On the other hand, the increase in setup time is lower than in the parts moved from Push to Pull Policy (3.5% versus 7%).

To validate the proposed approach, the case study data are used, comparing the obtained solution toward a milestone MTO/MTS production method: the economic production quantity [34]. The economic production quantity model (EPQ) determines the quantity a company needs produce to minimize the total inventory costs by balancing the inventory holding cost and average fixed ordering cost. The formulation of the EPQ is known and not reported in the paper for the sake of brevity.

Moreover, the single-objective solutions $P_{TOT}$ and $T{A}_{TOT}$ are reported as well. The single objective solutions aims to minimize only one of the objective functions.

Figure 11 shows the two-basic function $P_{TOT}$ and $T{A}_{TOT}$ calculated for the two methods. (EPQ versus the proposed bi-objective method). The Scenario proposed by the EPQ model is a dominated solution respect the Pareto Frontier. As consequence, both the objective functions are in this case greater than the optimal solution proposed but the bi-objective model. In fact, the case study is composed by many large parts, with even low demand. As a consequence, the EPQ model has a certain number of items with production batch equal to 1 with a high impact on the setup times. On the other hand, EPQ proposes items with large production batches and high space utilization. As shown in Figure 11 the proposed bi-objective methodology performs better than EPQ for the considered case study.

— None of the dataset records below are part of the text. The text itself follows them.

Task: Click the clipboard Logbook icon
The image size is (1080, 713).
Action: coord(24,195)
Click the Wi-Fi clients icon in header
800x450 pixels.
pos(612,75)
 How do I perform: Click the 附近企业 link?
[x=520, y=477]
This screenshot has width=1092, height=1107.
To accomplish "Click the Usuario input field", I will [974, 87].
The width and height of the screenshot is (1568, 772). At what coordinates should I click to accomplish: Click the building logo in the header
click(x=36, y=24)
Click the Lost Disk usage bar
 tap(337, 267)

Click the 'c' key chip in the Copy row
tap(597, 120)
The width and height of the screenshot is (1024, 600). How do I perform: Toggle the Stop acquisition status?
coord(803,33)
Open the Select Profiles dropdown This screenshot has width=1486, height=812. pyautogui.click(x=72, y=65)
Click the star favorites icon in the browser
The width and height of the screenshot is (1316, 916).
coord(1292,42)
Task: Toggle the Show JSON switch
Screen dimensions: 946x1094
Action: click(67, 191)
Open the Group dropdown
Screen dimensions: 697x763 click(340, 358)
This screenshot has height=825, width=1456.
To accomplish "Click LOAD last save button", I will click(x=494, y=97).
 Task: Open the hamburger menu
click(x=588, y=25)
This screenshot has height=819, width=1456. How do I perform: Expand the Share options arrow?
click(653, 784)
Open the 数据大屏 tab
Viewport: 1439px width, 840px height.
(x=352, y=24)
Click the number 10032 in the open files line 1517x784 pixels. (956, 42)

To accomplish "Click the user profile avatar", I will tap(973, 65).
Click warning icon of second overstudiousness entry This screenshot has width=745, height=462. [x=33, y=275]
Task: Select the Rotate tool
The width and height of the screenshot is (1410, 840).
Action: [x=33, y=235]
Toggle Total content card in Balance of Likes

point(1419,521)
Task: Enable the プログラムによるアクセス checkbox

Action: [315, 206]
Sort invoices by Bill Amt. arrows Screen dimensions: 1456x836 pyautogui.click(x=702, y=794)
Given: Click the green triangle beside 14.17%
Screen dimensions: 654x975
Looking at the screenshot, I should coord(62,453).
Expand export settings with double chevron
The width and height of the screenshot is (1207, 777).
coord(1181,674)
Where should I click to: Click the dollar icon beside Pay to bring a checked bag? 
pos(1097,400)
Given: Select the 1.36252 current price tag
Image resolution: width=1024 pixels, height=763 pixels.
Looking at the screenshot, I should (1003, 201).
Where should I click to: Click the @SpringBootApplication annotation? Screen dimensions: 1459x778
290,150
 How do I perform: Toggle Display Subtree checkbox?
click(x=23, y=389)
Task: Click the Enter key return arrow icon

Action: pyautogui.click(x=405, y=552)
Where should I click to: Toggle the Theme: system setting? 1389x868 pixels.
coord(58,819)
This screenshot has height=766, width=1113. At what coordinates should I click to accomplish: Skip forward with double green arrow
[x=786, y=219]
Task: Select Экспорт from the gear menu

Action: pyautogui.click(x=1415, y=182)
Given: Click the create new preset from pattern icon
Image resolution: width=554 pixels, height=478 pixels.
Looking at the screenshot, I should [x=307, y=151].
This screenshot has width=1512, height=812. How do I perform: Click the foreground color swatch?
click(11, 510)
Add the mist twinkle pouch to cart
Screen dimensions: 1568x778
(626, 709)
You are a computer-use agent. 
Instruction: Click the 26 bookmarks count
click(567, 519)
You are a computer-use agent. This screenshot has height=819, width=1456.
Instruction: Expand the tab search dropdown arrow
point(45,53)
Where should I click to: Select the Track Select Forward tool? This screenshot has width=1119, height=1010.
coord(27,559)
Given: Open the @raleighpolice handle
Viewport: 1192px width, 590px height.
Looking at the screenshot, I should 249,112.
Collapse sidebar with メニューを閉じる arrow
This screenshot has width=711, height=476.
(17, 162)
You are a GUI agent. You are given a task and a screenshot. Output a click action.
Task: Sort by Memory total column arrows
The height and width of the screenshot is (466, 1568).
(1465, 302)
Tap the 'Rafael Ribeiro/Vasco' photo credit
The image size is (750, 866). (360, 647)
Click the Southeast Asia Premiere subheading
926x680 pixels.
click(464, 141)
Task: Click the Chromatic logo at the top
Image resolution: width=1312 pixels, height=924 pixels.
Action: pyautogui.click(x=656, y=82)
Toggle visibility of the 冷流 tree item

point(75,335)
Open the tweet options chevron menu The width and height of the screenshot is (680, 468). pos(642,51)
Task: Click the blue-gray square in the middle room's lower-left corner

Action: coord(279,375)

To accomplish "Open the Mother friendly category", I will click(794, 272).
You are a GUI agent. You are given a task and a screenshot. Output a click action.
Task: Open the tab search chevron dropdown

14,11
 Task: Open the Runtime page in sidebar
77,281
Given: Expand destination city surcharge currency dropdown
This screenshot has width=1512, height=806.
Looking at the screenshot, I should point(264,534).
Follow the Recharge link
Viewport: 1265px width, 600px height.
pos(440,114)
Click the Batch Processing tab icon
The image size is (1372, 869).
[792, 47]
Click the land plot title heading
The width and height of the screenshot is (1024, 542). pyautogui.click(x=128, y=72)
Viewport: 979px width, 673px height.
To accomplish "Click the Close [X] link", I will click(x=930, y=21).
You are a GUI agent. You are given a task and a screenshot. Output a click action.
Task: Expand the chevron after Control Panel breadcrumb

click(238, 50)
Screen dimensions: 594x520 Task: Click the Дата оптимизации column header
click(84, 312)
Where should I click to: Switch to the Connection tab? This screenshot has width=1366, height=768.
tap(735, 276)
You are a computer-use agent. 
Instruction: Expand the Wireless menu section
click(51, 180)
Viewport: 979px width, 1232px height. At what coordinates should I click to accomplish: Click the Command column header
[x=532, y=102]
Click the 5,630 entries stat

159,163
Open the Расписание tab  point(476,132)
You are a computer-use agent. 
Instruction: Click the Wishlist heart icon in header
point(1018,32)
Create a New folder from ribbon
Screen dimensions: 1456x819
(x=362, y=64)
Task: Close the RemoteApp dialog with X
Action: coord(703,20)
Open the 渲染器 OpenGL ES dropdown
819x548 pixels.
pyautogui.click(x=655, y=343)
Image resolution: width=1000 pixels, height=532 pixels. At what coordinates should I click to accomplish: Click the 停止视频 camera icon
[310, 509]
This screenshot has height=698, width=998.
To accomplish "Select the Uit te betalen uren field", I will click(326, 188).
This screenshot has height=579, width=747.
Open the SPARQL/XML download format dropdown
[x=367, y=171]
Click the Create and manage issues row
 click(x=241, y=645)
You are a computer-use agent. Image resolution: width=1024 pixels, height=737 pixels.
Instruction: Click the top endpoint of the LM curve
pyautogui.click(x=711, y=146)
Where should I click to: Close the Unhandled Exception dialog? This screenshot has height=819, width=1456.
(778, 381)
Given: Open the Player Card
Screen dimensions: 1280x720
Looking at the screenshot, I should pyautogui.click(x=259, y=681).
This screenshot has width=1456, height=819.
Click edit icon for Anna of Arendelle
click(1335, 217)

Looking at the single-objective functions, it was reported that solutions lie on the Pareto frontier. There can be solutions with the same values of one objective function but greater values of the other. The proposed bi-objective methodology performs better by considering both objective functions at the same time. As shown in Figure 11, with a small increase in one objective function, it is possible to obtain a large decrease in the other.

5. Conclusions

The paper aims to propose a bi-objective mathematical model for the optimization of the produced parts according the MTS/MTO policy. The procedure aims to minimize both the setup time and the storage used space. The case study is referred to the plate parts. The proposed model can easily apply to other parts categories. The model is based on a step-by-step procedure. The inventory parameter $EP{Q}_i$ (number of maximum storable piece in an EPAL) and the production parameter $a_i$ (agility) are calculated for each part. According the two objective functions, Total Setup Time and Total EPAL Stored, the bi-objective optimal point is calculated through the Pareto frontier definition and through the minimal distance to the Utopia point. Finally, according to this optimal value of the two objective functions, the breakeven values of the inventory and production parameters a** and EPQ** are defined.

The results demonstrate how the application of the bi-objective optimization model generates a scenario where an important inventory saving is reached, allowing a quick response to the order changes without impacting production. Future research will focus on the extension of the model, where the agility concept is extended also to the supply chain, considering the purchase-to-order versus the purchase-to-stock policies and the related variables and constraints. Moreover, the process variability can be considered in the optimization model, including, for example, variable setup times.